Предоставленный текст ▸

------------------------------------

Декларацию пока подписало 26 юристов и правозащитников. Подписей будет больше. Документ подготовила группа российских юристов, но он шире, чем просто заявление юристов. Вопросы, которые в нём поднимаются, касаются широкой темы ответственности и правосудия, связанных с агрессивной войной и её последствиями.
Мы выступаем от своего имени, но вместе с тем и представляем важную часть российского общества – часть юристов, занимающихся проблемами международного права, правосудия, правами человека. Российские власти последовательно стигматизировали, а потом практически и криминализировали эту сферу нашей работы.
Украинское гражданское общество даёт нам безусловный пример коллективной конструктивности и вовлечённости, на это стоит ориентироваться. Нам же даже в этот экзистенциальный момент крайне сложно найти взаимопонимание, но я рад, что эта непростая работа сдвигается с мертвой точки.
— Как вы формулируете задачи вашего общего высказывания?
— Первое – нам было важно заявить о своей позиции. Я как специалист в достаточно редкой сфере международного уголовного права принимаю участие во многих дискуссиях по этой теме, прежде всего научных, и вижу, что голос России и россиян очень востребован, а молчание крайне непродуктивно. Оно работает на Кремль, так как воспринимается даже не как пассивность российского общества, а как его согласие с тем, что происходит.
Люди часто боятся высказаться раньше времени, они ждут. Бояться же нужно другого – нужно бояться запоздать. Если мы опоздаем, то все наши действия будут выглядеть попыткой оправдаться, захватить чужую повестку. Страх понятен, очень часто оправдан, но он редко приводит к правильным решениям.
— Ваша инициатива не запоздала?
— Допускаю, что запоздала. Но мы высказались, и реакция на нашу декларацию уже показывает, что не зря. Мы не можем сказать, насколько она будет поддержана юристами, правозащитниками, общественными деятелями, но приложим все усилия, чтобы быть услышанными.
— Это первая причина, почему вы создали декларацию. А вторая?
— Второй момент – мы хотим поддержать Украину в важном вопросе, где поддержки пока недостаточно. Я говорю о дискуссии о международном трибунале.

------------------------------------

Что нужно сделать ▸
Ответьте по тексту интервью о декларации российских юристов:
(а) Сколько юристов и правозащитников пока подписали декларацию?
(б) Как, по словам собеседника, воспринимается молчание российского общества?
(в) О какой дискуссии идёт речь, когда собеседник называет второй момент?
Пункты, приведённые дальше, к тексту отношения не имеют.

------------------------------------

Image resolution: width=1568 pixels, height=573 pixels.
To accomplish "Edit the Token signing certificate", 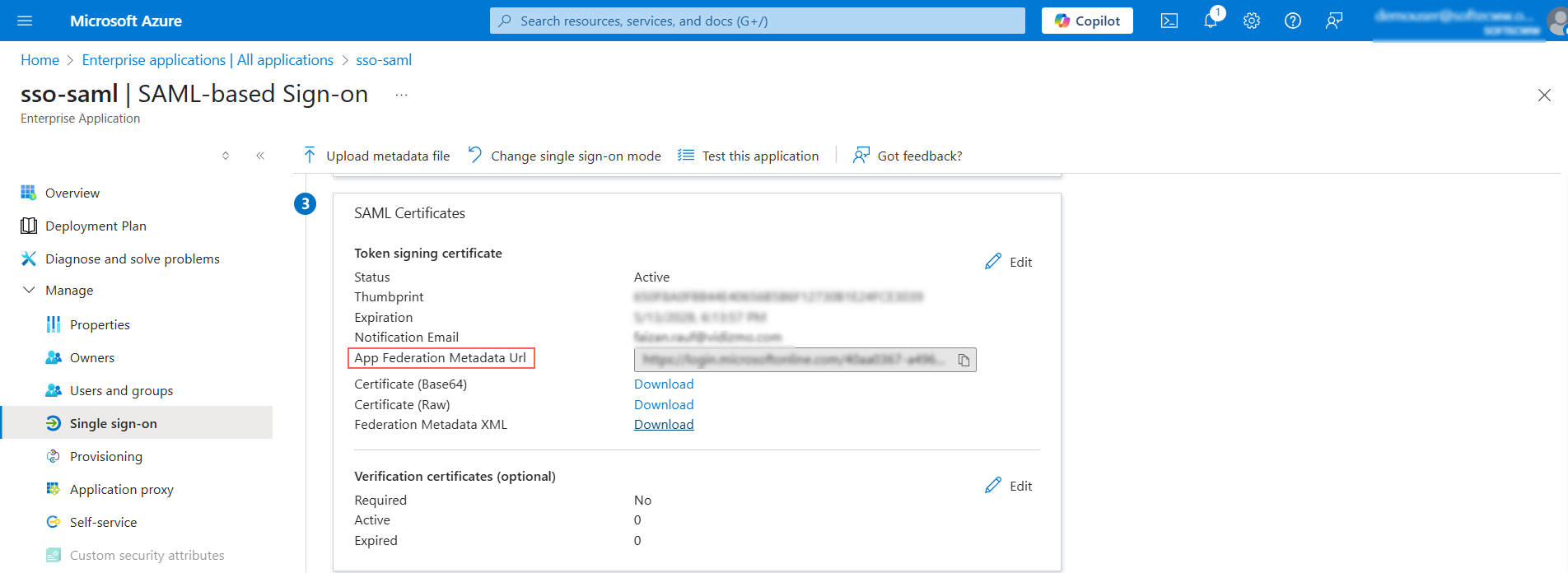I will pos(1009,262).
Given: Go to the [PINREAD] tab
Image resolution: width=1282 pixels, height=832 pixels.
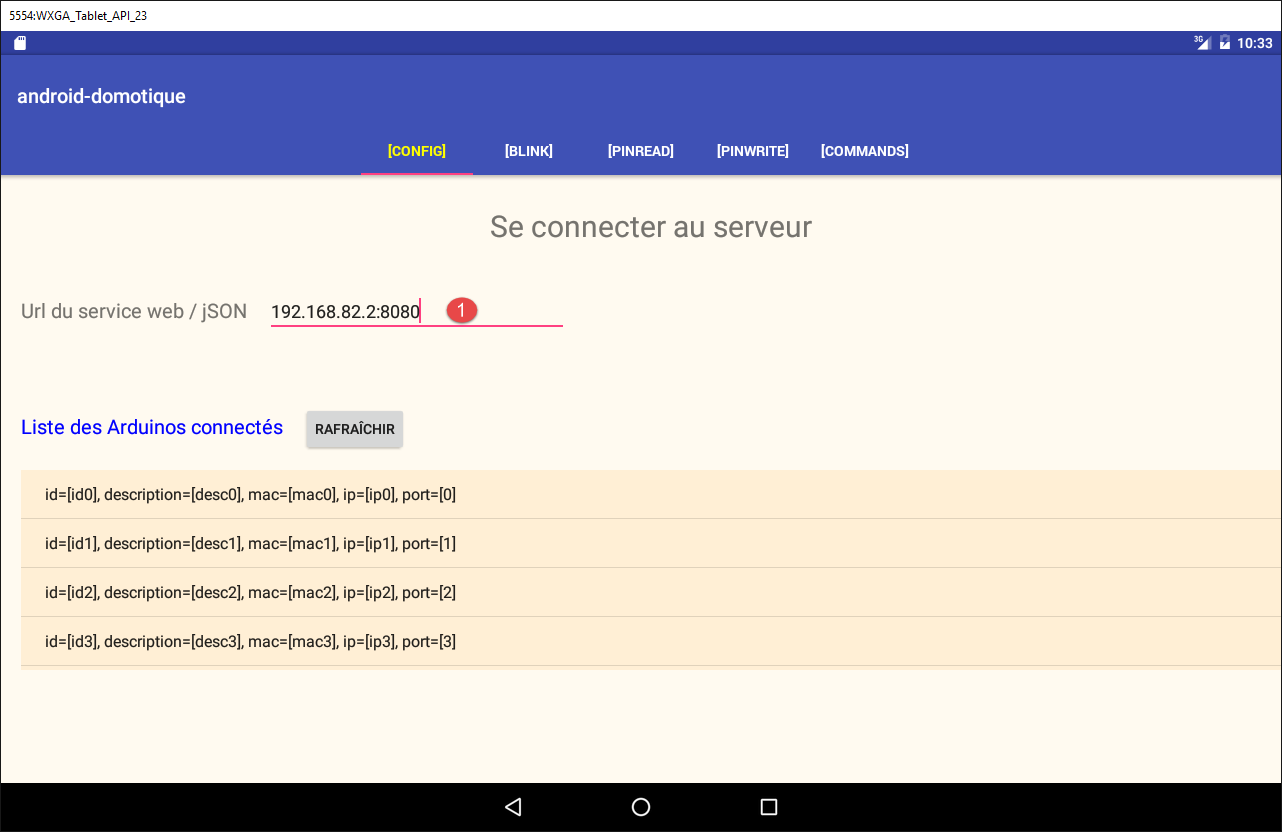Looking at the screenshot, I should 641,151.
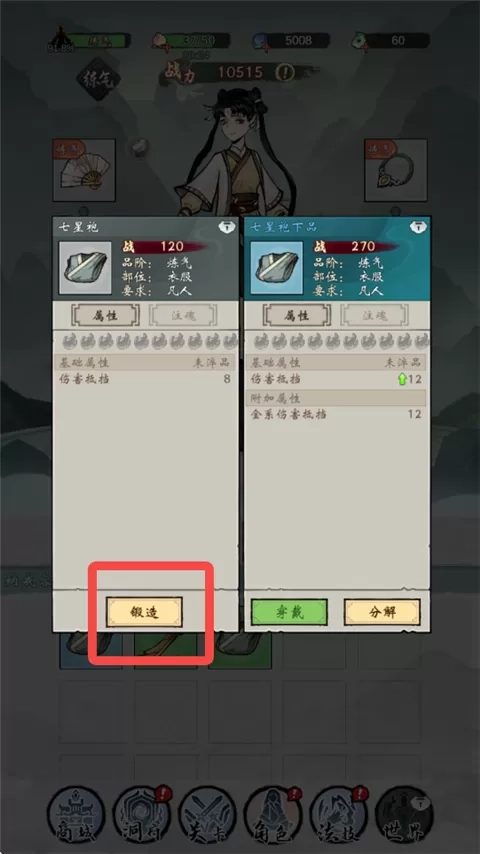Image resolution: width=480 pixels, height=854 pixels.
Task: Open the 角色 character icon
Action: [272, 814]
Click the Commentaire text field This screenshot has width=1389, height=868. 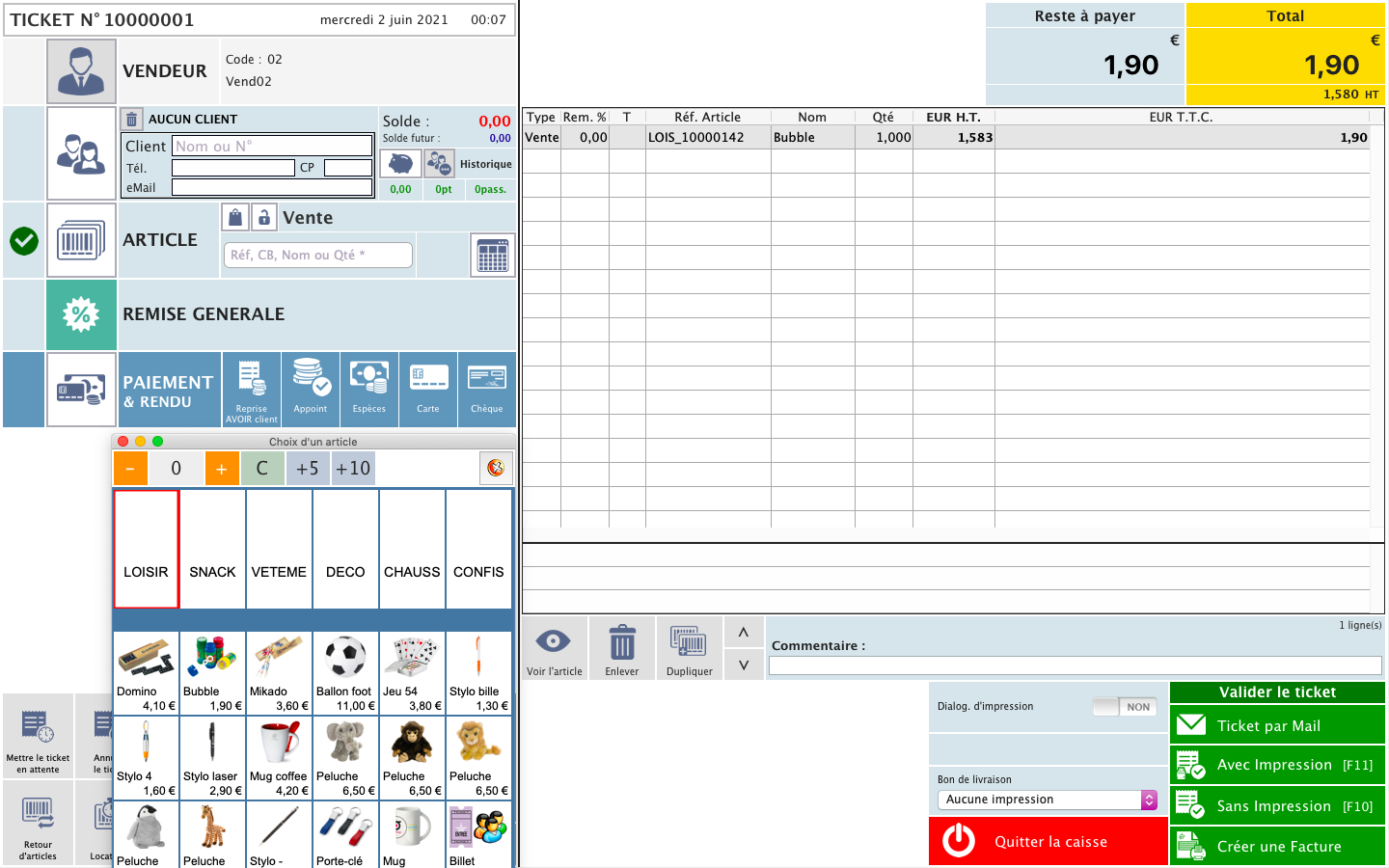click(1075, 665)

------------------------------------

Полный ответ ▸
(а) 26 человек.
(б) Не как пассивность, а как согласие общества с тем, что происходит.
(в) О дискуссии о международном трибунале.